=== Bloc de texte ===

Publie le lundi 10 mai 2004 par Open-Publishing


Article de Corinne Naidet (La Noir’rôde) à paraître dans Le Patriote

Au moment où la cour d’appel du tribunal de Paris doit statuer sur l’extradition
de Cesare Battisti, la romancière Fred Vargas, historienne au CNRS où elle a
obtenu la médaille de bronze pour la rigueur et la qualité de ses travaux, publie
un livre qui rassemble divers textes afin que sur cette affaire, dit-elle, « chaque
Français puisse atteindre à la vérité qui lui est celée ». En effet, après la
campagne de désinformation des médias italiens relayés par la plupart des journaux
français ces dernières semaines, cet ouvrage s’imposait pour rétablir la vérité.

Il débute par une présentation de l’accusé dont l’itinéraire politique est replacé dans
le contexte historique des années 1969 à 1982, appelées « années de plomb ».
Cette période généra des lois d’exceptions qui, ici, sont toutes référencées
avec une explication sur les « repentis » et les « dissociés » : ces terroristes
qui négocièrent leur propre libération en échange de la dénonciation de leurs
camarades. On apprend comment durant ces procès, selon les rapports annuels d’Amnesty
International, la torture fut régulièrement utilisée pour obtenir des aveux.
La pratique la plus courante consistait à gaver les témoins d’eau salée à l’aide
d’un tuyau avant de leur frapper violemment l’estomac pour les faire craquer.
Pour le seul procès de Battisti, treize prisonniers ont reconnu avoir été torturés.
Le livre publie le témoignage de l’un d’entre eux, Sisinio Batti, qui déposa
plainte un an plus tard en reniant ses accusations extorqués sous la torture.
La lecture de ces différents textes permet de mieux comprendre comment le procès
italien de Battisti a été vicié et pourquoi il s’agit d’une parodie de justice
avec des témoins avouant sous la torture tout et n’importe quoi tandis que le
principal accusateur, Pietro Mutti, négociait sa liberté en chargeant son ancien
camarade Battisti de tous les homicides commis par l’organisation à laquelle
ils appartenaient tous les deux.

Le but de cet ouvrage n’a jamais été de refaire le procès de Battisti, car le principe qui a toujours guidé ceux qui le soutiennent reste le respect de la parole d’état par laquelle le Président Mitterrand accordait l’asile politique aux ex-activistes italiens à la condition qu’ils renoncent à la violence. Cet engagement doit être respecté. Mais puisque les détracteurs de Battisti ont délibérément menti afin de le faire passer pour un tueur, Fred Vargas a jugé indispensable de faire la démonstration du contraire, le tout assorti de preuves irréfutables. L’une d’entre elles, par exemple, est une « note en blanc » élaborée par les Renseignements généraux en février 2004, afin d’informer la police sur le prévenu. Cette note est entièrement fausse, le plus ignoble étant atteint lorsqu’elle indique qu’en 1991, les juges ont voté POUR l’extradition de Battisti, alors que c’est tout le contraire qui s’est produit.

===

**Défi**: Recopiez l'article sur l'affaire Battisti de « Cette période généra » à « avoir été torturés. » en renommant « tuyau » en « entonnoir ».

=== Données fournies ===

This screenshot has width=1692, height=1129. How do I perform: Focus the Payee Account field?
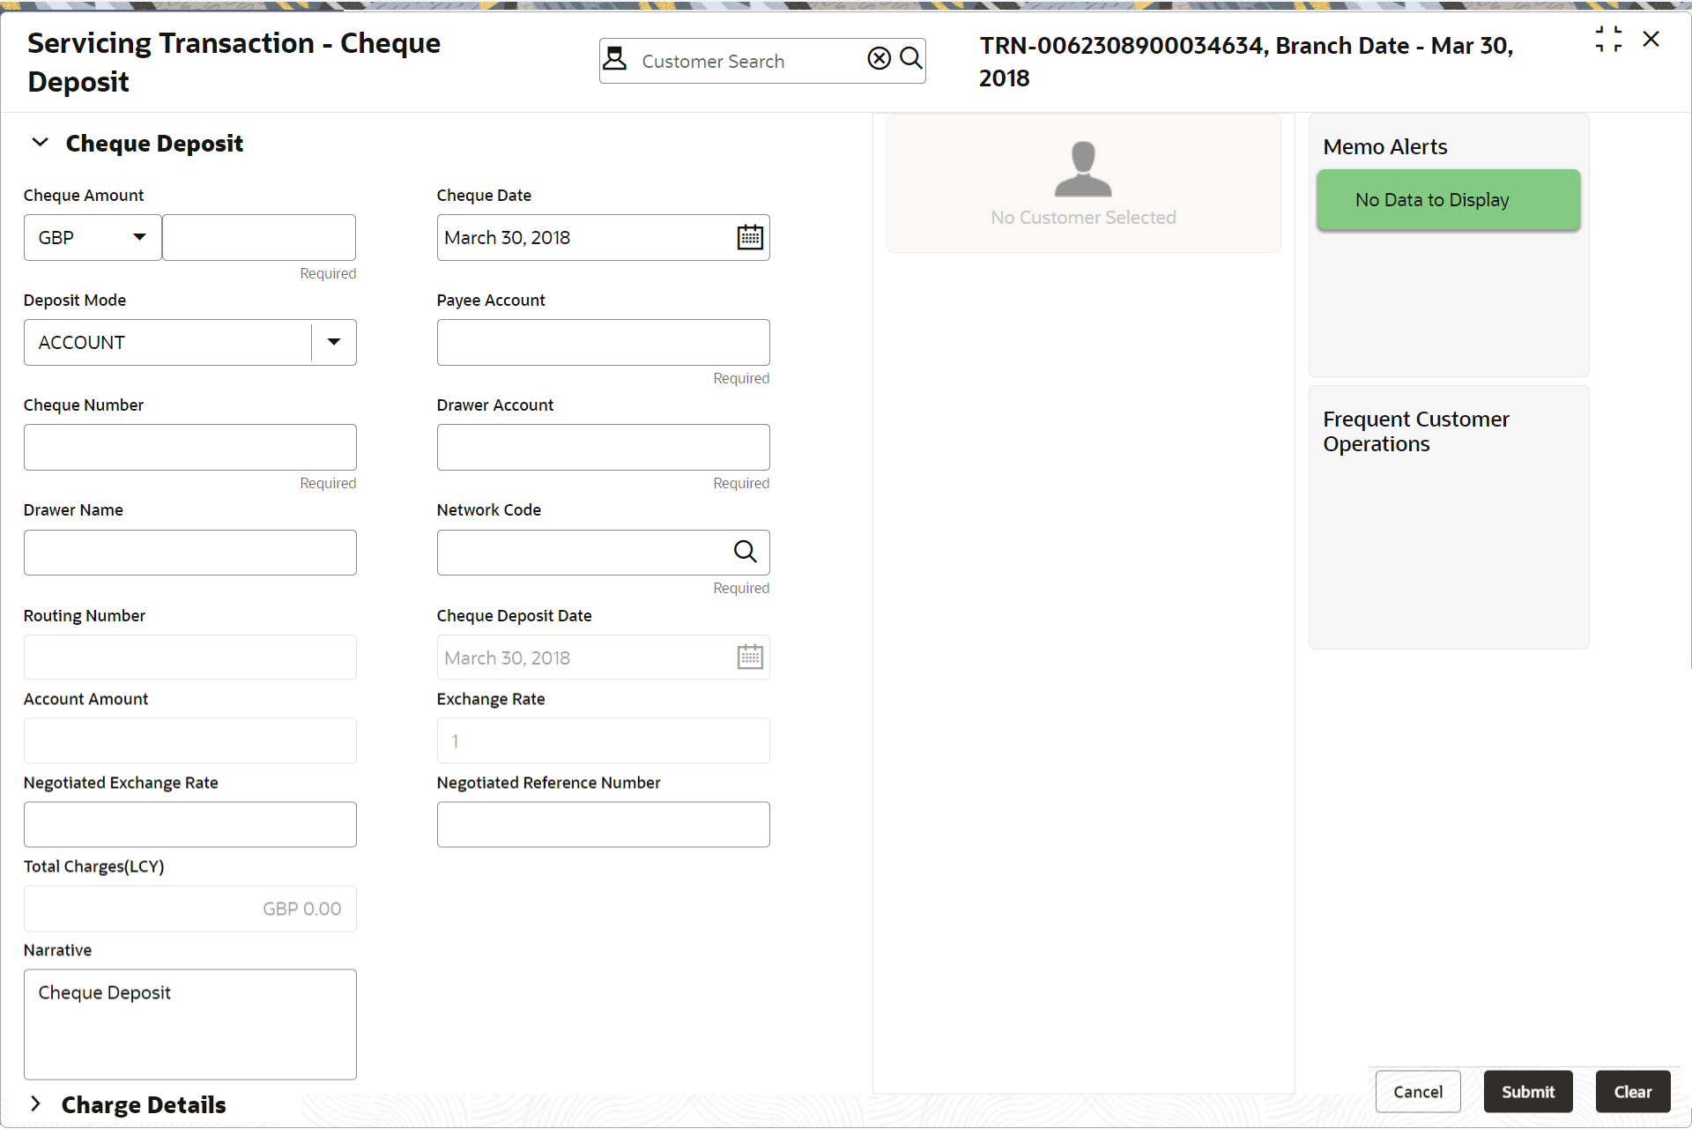(x=603, y=343)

===

**Solution**:
Cette période généra des lois d’exceptions qui, ici, sont toutes référencées
avec une explication sur les « repentis » et les « dissociés » : ces terroristes
qui négocièrent leur propre libération en échange de la dénonciation de leurs
camarades. On apprend comment durant ces procès, selon les rapports annuels d’Amnesty
International, la torture fut régulièrement utilisée pour obtenir des aveux.
La pratique la plus courante consistait à gaver les témoins d’eau salée à l’aide
d’un entonnoir avant de leur frapper violemment l’estomac pour les faire craquer.
Pour le seul procès de Battisti, treize prisonniers ont reconnu avoir été torturés.